Palestinian historian and academic Walid al-Khalidi dies aged 100

The Jerusalem-born scholar leaves behind a legacy spanning decades of research and writing on the question of Palestine
08 March, 2026
For more than seven decades, Walid Khalidi contributed important scholarship on the question of Palestine [YouTube screengrab]

Palestinian historian Walid Khalidi passed away on Sunday aged 100 in Cambridge, Massachusetts.

Khalidi was one of the most prominent researchers of Palestinian history, documenting Israeli crimes since the Nakba, the ethnic cleansing of hundreds of thousands of Palestinians which accompanied the foundation of Israel in 1948.

Born in Jerusalem in 1925, Khalidi studied at the University of Oxford, earning a Master of Arts in 1951. He began his academic career there before resigning in 1956 to protest the Tripartite Aggression, in which Britain, France, and Israel launched an attack on Egypt under the pretext of securing access to the Suez Canal.

He then taught at the American University of Beirut as a professor of political studies until 1982, while also serving as a fellow at Harvard’s Center for International Affairs and lecturing at Princeton University.

He received numerous awards and titles, including an honorary doctorate from the American University of Beirut and election to the American Academy of Arts and Sciences.

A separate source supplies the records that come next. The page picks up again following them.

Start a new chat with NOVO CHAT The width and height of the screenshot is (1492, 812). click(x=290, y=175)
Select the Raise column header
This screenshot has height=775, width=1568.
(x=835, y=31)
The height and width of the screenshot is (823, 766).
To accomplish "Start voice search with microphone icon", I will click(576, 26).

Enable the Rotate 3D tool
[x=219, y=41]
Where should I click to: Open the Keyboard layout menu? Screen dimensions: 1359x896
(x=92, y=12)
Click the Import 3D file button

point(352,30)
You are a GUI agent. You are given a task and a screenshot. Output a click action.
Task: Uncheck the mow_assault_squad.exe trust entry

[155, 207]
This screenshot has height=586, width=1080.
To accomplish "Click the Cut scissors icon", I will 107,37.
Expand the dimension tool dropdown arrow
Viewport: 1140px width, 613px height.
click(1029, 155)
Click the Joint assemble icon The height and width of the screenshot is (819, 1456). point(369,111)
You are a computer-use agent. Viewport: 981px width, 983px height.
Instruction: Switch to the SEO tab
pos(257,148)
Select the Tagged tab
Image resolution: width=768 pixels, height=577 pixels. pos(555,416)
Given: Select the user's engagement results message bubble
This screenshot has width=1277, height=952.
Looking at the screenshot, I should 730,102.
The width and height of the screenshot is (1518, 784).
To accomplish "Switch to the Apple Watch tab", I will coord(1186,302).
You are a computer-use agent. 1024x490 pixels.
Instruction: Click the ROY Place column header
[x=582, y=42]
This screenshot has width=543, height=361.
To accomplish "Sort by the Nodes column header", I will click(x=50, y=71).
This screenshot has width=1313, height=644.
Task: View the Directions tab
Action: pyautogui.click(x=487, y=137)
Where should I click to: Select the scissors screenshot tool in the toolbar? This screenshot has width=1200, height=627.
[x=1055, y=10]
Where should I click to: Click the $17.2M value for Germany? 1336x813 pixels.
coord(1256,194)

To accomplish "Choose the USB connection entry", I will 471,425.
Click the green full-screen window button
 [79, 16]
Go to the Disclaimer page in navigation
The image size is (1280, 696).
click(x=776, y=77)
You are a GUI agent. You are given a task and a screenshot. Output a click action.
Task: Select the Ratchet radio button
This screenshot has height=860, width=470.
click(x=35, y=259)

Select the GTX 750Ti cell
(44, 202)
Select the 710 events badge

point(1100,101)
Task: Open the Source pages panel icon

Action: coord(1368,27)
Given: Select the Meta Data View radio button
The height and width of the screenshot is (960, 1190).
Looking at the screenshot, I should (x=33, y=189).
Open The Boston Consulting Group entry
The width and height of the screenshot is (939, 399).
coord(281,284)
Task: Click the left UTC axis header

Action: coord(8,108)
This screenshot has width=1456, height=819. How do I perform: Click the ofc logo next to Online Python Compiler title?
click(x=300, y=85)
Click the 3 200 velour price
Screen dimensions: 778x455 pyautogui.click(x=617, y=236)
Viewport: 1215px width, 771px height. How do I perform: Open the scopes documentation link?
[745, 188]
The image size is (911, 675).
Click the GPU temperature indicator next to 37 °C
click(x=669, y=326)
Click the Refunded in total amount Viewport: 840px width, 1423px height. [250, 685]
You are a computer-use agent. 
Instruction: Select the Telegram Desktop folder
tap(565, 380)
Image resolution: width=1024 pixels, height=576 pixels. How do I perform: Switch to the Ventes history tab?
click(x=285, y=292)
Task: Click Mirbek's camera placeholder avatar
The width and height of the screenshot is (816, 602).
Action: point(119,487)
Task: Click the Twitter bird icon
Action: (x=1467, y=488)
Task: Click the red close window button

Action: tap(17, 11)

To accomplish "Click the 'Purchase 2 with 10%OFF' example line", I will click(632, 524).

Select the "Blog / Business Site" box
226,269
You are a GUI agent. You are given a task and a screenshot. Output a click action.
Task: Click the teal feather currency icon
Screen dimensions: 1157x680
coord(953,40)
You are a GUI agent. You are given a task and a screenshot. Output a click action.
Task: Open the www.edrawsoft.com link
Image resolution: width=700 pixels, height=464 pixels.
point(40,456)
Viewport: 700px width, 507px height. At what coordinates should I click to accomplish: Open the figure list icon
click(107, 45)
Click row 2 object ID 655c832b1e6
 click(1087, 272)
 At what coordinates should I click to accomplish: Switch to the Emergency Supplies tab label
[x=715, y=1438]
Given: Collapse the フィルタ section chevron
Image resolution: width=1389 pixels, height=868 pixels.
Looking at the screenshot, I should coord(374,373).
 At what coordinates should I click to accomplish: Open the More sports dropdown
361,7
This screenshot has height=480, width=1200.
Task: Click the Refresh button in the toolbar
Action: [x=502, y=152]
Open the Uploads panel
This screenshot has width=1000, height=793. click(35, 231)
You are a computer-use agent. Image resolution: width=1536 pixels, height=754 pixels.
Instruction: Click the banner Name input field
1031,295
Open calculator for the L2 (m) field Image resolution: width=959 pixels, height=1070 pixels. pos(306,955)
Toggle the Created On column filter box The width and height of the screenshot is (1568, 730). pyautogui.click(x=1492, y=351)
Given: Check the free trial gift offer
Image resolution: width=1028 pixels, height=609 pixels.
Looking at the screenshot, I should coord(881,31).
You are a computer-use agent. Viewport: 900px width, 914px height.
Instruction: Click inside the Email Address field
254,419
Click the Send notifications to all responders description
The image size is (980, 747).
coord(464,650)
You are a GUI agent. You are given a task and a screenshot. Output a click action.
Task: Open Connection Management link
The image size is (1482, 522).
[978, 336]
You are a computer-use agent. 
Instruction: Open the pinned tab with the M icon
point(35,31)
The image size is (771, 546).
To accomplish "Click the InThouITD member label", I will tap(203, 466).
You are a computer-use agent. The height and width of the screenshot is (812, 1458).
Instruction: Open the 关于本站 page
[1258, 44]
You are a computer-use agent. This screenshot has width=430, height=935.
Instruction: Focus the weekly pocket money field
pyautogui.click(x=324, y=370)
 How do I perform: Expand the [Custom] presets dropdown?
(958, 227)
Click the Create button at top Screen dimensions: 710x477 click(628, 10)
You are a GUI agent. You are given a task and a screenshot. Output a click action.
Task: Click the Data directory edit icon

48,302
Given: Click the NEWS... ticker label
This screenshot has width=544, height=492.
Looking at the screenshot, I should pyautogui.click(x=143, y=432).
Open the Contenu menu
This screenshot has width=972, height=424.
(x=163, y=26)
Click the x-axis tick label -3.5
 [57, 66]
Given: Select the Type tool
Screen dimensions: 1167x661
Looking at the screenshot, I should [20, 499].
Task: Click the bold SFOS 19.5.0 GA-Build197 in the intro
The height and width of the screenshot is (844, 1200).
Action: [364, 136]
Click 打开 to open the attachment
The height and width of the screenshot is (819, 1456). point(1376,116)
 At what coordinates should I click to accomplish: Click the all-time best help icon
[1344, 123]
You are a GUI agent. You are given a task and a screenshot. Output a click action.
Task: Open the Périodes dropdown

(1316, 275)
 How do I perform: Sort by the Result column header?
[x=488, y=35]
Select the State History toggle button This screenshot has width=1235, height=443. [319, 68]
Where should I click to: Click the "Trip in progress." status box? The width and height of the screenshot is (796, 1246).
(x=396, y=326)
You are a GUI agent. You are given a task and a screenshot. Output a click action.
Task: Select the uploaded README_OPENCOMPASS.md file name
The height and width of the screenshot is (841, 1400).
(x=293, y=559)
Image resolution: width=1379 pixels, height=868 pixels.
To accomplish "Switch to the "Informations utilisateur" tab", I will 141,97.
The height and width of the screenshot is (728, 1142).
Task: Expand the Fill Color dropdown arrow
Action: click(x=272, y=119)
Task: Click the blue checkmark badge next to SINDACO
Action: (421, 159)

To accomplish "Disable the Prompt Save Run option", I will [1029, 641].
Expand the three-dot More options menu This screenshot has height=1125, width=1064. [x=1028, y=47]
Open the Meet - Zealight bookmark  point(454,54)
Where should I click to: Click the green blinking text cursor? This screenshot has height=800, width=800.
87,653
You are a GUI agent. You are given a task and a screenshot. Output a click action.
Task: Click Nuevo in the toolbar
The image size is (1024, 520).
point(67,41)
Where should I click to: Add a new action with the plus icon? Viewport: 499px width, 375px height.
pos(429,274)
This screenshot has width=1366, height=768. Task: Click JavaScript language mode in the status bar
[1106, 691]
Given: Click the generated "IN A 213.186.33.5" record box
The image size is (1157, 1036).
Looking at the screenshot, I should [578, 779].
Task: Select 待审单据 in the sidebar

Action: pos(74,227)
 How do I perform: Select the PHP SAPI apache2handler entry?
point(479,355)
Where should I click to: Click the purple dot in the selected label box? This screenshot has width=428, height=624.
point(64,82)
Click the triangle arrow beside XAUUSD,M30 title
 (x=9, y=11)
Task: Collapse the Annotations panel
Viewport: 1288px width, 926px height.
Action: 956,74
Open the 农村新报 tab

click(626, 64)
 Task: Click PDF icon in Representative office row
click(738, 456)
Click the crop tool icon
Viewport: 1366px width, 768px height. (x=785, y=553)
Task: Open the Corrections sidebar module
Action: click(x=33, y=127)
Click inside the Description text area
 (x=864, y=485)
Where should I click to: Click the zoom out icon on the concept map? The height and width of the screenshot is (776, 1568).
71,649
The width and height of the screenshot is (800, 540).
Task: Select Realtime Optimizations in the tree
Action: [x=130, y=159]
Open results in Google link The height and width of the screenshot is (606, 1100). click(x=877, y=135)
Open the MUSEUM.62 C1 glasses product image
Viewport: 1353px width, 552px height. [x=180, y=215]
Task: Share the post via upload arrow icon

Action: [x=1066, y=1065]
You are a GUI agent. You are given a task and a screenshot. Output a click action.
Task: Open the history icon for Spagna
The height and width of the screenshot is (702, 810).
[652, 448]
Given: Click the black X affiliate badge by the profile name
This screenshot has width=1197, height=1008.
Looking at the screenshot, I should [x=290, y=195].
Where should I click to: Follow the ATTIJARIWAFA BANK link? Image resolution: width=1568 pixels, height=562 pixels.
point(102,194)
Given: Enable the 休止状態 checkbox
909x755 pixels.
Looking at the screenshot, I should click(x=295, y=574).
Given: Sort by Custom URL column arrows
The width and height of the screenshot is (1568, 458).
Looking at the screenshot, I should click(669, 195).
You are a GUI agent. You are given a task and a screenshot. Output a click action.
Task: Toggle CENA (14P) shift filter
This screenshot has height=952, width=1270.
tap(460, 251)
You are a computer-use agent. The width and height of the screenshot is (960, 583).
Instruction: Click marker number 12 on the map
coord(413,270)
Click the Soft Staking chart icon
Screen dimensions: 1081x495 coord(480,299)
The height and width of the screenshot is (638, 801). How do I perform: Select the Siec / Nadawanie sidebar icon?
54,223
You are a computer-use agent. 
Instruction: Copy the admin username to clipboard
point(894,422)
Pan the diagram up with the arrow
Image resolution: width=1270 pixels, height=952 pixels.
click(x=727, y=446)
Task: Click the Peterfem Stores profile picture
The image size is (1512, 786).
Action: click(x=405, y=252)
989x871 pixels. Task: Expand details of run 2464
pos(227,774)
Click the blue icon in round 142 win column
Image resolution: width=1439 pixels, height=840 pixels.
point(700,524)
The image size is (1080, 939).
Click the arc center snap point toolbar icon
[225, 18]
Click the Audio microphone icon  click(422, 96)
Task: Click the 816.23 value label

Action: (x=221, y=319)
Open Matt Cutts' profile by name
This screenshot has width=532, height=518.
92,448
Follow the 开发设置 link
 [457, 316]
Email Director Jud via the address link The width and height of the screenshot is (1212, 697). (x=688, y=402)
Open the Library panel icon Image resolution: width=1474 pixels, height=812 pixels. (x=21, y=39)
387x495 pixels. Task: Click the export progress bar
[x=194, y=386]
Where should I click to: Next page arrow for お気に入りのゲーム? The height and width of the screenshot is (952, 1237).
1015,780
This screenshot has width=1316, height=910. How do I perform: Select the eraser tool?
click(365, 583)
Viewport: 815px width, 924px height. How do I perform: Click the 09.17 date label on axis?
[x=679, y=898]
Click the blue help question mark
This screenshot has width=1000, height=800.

In 1963, Khalidi founded the Institute for Palestine Studies (IPS) in Beirut, at a time when the Palestine Question was prominent in Arab politics and Palestinian identity was being revived.

Under his leadership, IPS's library and archives grew into a world-leading collection with over 70,000 books, thousands of manuscripts, and key historical documents.

Khalidi authored or edited major works in Arabic and English, including Before Their Diaspora, documenting pre-1948 Palestinian life, and All That Remains, cataloguing depopulated Palestinian villages.

He also wrote extensively on the Arab-Israeli conflict, European history, and international relations theory.

Beyond scholarship, Khalidi shaped diplomacy: he drafted speeches for Palestinian leaders, including Yasser Arafat’s 1974 UN address, and joined the joint Jordanian-Palestinian delegation at the 1991 Madrid peace conference.

He consistently opposed Palestinian entanglement in intra-Arab conflicts, reportedly warning Yasser Arafat that the PLO had "no business" taking sides in Lebanon’s civil war.

A longtime advocate of the two-state solution, he argued in a 1988 Foreign Affairs article for a Palestinian state on 1967 borders alongside Israel as "the only conceptual candidate for a historical compromise of this century-old conflict".